Shorten the paragraph of the article on Irish agriculture policy that begins "Despite the significant advances" into a brief bulleted list that keeps its main facts.

- _Extract to read_:

◇ ◇ ◇ ◇ ◇ ◇ ◇

Three environmental coalitions — the Environmental Pillar, the Stop Climate Chaos Coalition, and the Sustainable Water Network (SWAN) — have produced a position paper offering recommendations for the government for a much needed shift in Irish agriculture policy.
Despite the significant advances in attitudes, and even policies, toward climate action over the past decade in Ireland, the question on what to do about the agriculture sector remains stubbornly problematic. Agriculture is the largest contributor, by sector, in Ireland to greenhouse gas (GHG) emissions. Yet the sector does not contribute proportionately to the reduction in those emissions. EPA recently acknowledged that the GHGs are increasing and they are driven by rising dairy cattle numbers, as well as by nitrogen inputs. Data shows that there was a 41% increase in dairy cows from 2010 to 2019.
The sector is also a major contributor to Ireland’s problems with water and air resources.
For some time, the large producers in the agriculture sector have been able to dominate the government in setting policies for the sector, especially with regard to environmental impacts. While much of the propaganda from the sector extols the sacred small family farm in the west of Ireland, it is the large agriculture businesses whose financial interests have been and continue to be served by government policy. For some time it had been clear that smaller family farms in Ireland cannot survive because they cannot compete with the larger farms.
Not only is agriculture the largest emitter of GHGs but the sector is growing, with more cows and more GHGs, all of which is supported by the government, including by Teagasc. And the sector continues to be subsidized by the EU CAP program.
These long-standing policies are not, and have not been, aligned with Ireland’s legal commitments with regard to the 2030 Sustainable Development Goals, nor with the Paris Agreement, nor with the Green Deal, nor with Ireland’s obligations to protect biodiversity and water resources. With respect to just biodiversity, adverse impacts result from habitat fragmentation, land clearance, afforestation, drainage of wetlands, declines in mixed farming, land abandonment, hedgerow reductions and removals, and intensive management of grasslands.
In this context, the three coalitions have submitted a series of recommendations to the governments to counter these adverse impacts on the environment.
A major corrective action is for the government to stop financially supporting the intensification of farming, with more cows, and instead support farmers in preserving grasslands in areas of High Nature Value (HNV), and in ecological restoration and rewilding initiatives. For example, the government needs to protect at least 30% of land area for biodiversity and ensure that 10% of agriculture area is subject to high diversity landscape features by 2030.
Any subsidies for the sector need to be directed to the delivery of public goods, not more cows and GHGs. And the funding needs to ensure that there are permanent cuts in GHGs and better protection for water quality and biodiversity. Specifically, the agri sector needs to contribute its fair share of the 51% reduction in GHGs by 2030, as provided in the Programme for Government.
Besides the lowering of GHGs, especially methane, the sector needs to lower nitrous oxide and ammonia emissions.
Another significant corrective action is the protection of peatlands and woodlands on farms. The unregulated drainage of peatlands and organic soils must be stopped, which can be advanced by reducing livestock grazing on organic soils and by rewetting peatlands. And agroforestry, with integration of woody vegetation and crops, can provide sustainable grazing and shelter from the understory of trees.

◇ ◇ ◇ ◇ ◇ ◇ ◇

- _Data_:

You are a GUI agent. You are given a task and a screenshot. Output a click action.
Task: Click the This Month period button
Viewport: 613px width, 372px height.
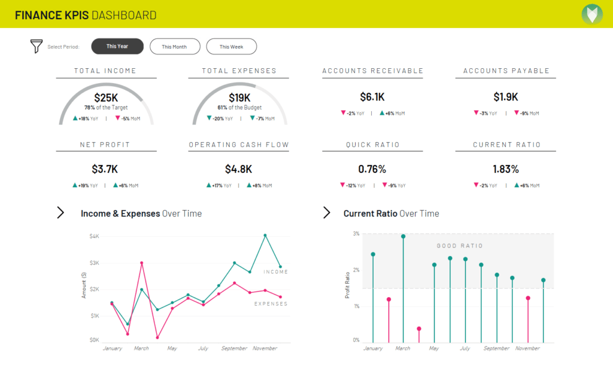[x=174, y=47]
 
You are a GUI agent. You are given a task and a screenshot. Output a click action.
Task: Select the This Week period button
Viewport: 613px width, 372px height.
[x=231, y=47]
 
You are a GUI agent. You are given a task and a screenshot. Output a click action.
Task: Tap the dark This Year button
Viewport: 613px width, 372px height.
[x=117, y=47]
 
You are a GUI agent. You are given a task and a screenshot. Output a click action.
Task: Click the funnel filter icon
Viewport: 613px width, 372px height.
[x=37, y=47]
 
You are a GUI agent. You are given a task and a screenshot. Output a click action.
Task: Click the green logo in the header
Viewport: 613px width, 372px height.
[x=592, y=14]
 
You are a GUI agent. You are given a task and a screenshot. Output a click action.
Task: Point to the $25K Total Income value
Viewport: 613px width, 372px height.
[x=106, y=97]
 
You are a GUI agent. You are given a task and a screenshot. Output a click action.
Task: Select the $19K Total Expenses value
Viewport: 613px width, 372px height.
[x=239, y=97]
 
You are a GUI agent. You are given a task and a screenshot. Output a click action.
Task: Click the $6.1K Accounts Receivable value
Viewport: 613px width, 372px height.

◇ ◇ ◇ ◇ ◇ ◇ ◇

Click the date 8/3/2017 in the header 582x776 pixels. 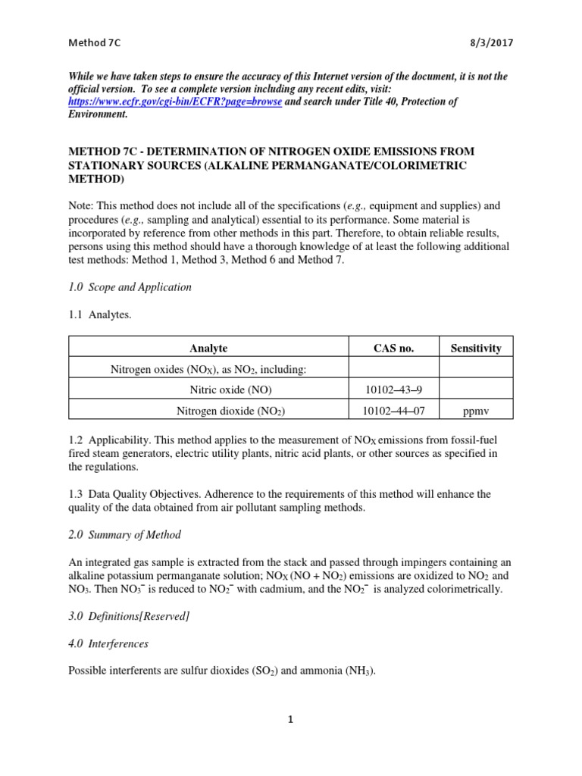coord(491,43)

◇ ◇ ◇ ◇ ◇ ◇ ◇

- _Answer to the problem_:
- Ireland's attitudes and policies on climate action have advanced over the past decade, but agriculture remains a persistent problem.
- Agriculture is Ireland's largest greenhouse gas emitter by sector, yet it does not contribute proportionately to cutting those emissions.
- The EPA has acknowledged that these emissions are rising, driven by growing dairy cattle numbers and nitrogen inputs.
- Dairy cow numbers rose 41% from 2010 to 2019.